→ **Records supplied**:
------------------------

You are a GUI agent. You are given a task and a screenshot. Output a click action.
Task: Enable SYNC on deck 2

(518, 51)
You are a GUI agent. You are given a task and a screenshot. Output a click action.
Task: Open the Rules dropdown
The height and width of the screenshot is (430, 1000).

------------------------

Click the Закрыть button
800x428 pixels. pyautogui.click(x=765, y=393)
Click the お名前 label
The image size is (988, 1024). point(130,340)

------------------------

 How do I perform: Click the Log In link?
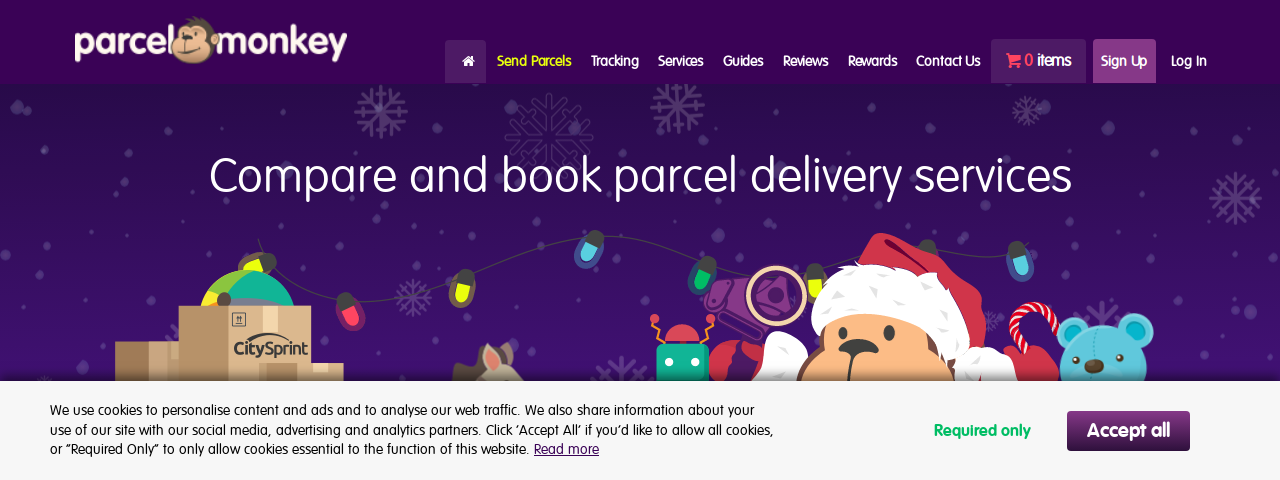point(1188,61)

------------------------

→ **Task to complete**:
Taking the entries above, write out exactly the lines starting with the line containing "Task: Open the Rules dropdown" and going on through the line containing "The height and", both included, and nothing else.

→ **Answer space**:
Task: Open the Rules dropdown
The height and width of the screenshot is (430, 1000).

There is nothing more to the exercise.